Having your favorite team in the tournament, and seeded highly, is at once ego inflating and anxiety provoking. The higher your team is seeded the greater the expectations are for glory. And the greater the dissapointment when the team fails to reach those lofty expectations. My beloved UW Badgers took me on a rollercaster ride that I would have preferred be a straight and smooth unimpeded stroll through the tournament. Their second seed meant that they should advance at least into the third or even the fourth round. But kharma showed its bad side and poor shooting and rebounding proved to be their downfall. My blood pressure rose and fell as I paced the room in front of the the TV, spewing invective at the refs and other side's players, pleading for my guys to D-up and deny the shot, jump the passing lanes, don't foul, block that shot, double team and deny the pass, steal the ball, on one end of the court and drive the lane, feed the post, kick it out, pick and roll, crash the boards, nail the three on the other end. All my cheering and encouragement was unrequited as they failed to win their second game. So now my UW Badgers are headed back to Madison, empty handed, no trophy in their grasp. And I am feeling a sense of relief along with the disappointment. Disappointment in their failing to advance farther into the tournament, but relief that I will probably not suffer that heart attack that was likely to hit me if they continued on.

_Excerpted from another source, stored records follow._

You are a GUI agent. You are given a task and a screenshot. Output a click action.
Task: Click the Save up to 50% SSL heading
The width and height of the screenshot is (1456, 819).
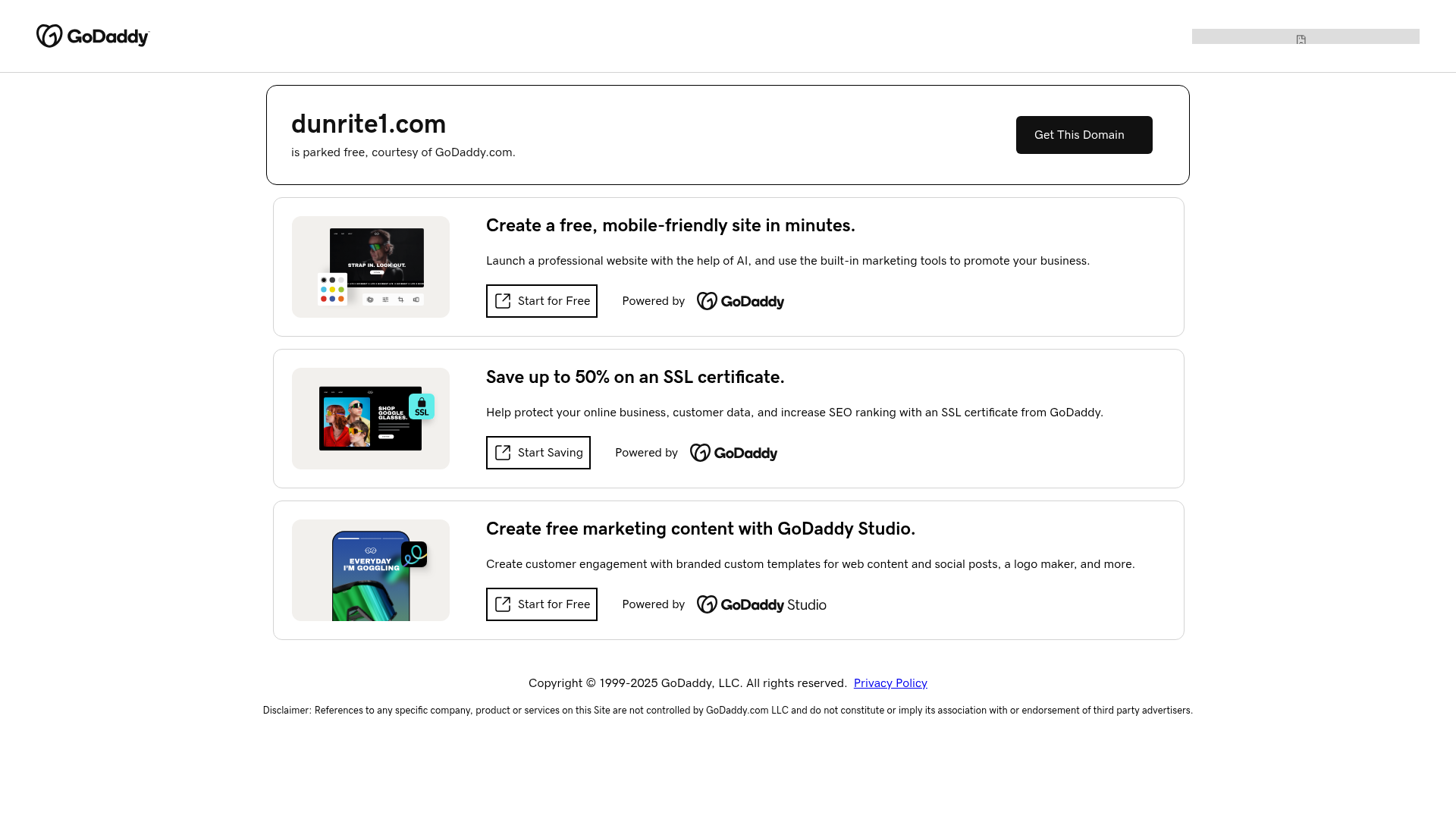(635, 377)
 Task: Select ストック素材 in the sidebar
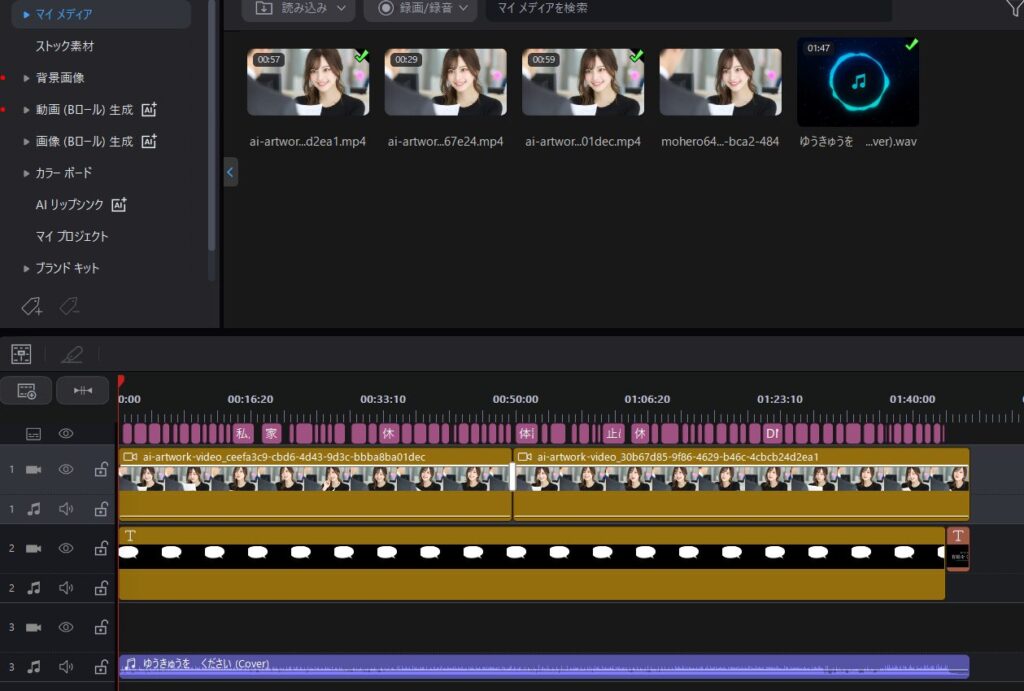(x=65, y=46)
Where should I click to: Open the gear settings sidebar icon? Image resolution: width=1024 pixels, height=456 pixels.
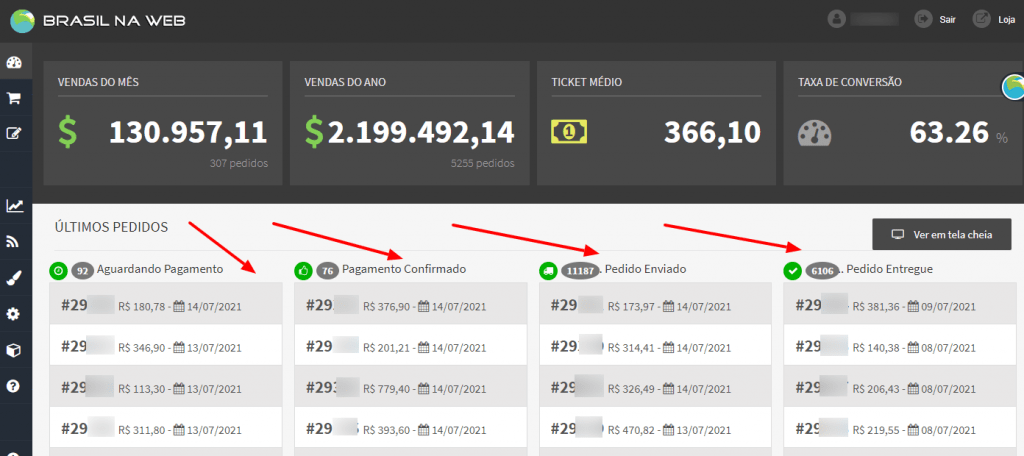point(15,314)
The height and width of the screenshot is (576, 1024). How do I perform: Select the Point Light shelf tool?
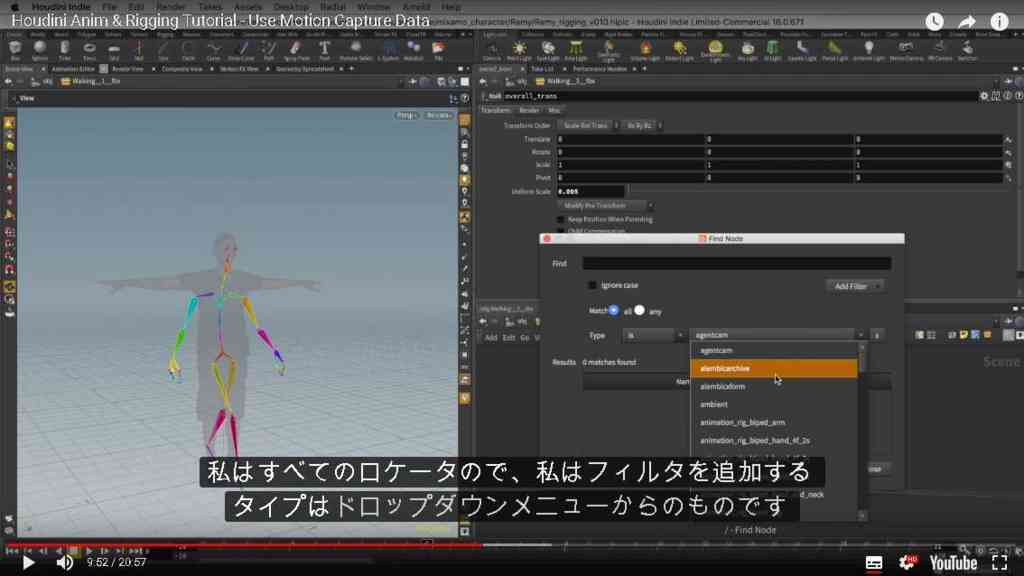coord(519,50)
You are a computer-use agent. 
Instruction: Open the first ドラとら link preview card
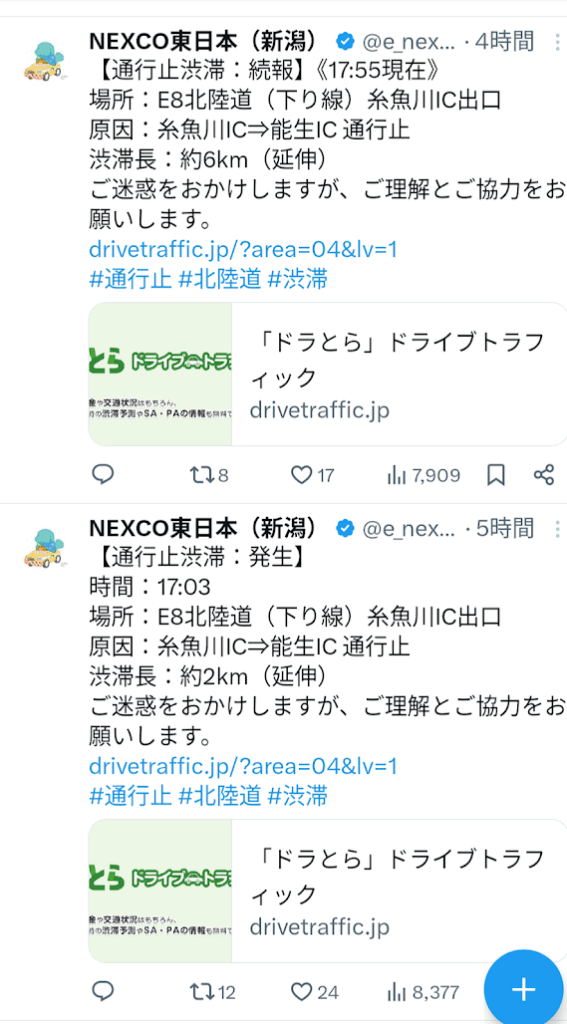[327, 374]
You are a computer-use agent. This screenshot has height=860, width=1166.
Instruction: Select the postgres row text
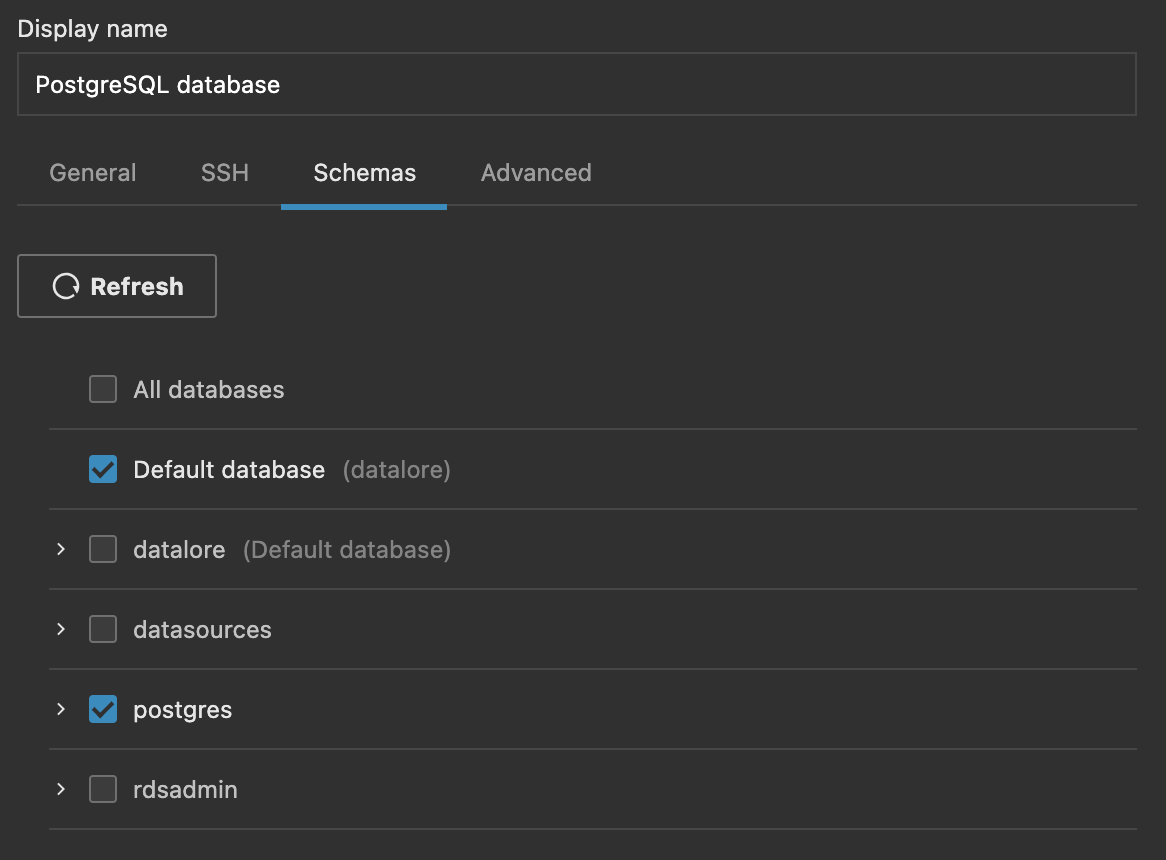[x=183, y=709]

Is there any game that can bring you up and take you down faster than a college basketball game that has your favorite team
in it? We invest so much in the performance of 18-21 year old athletes who can do wondrous magic with a bouncing ball, who can fly through the air as though gravity was a mere theory, who can fling a ball at a tiny hoop and hit nothing but net from 25 feet away. Vicarious though the thrills may be, I won't give them up any time soon. I just wish the whole March Madness thing could extend itself and become April and even May madness. Gotta feed that basketball jones.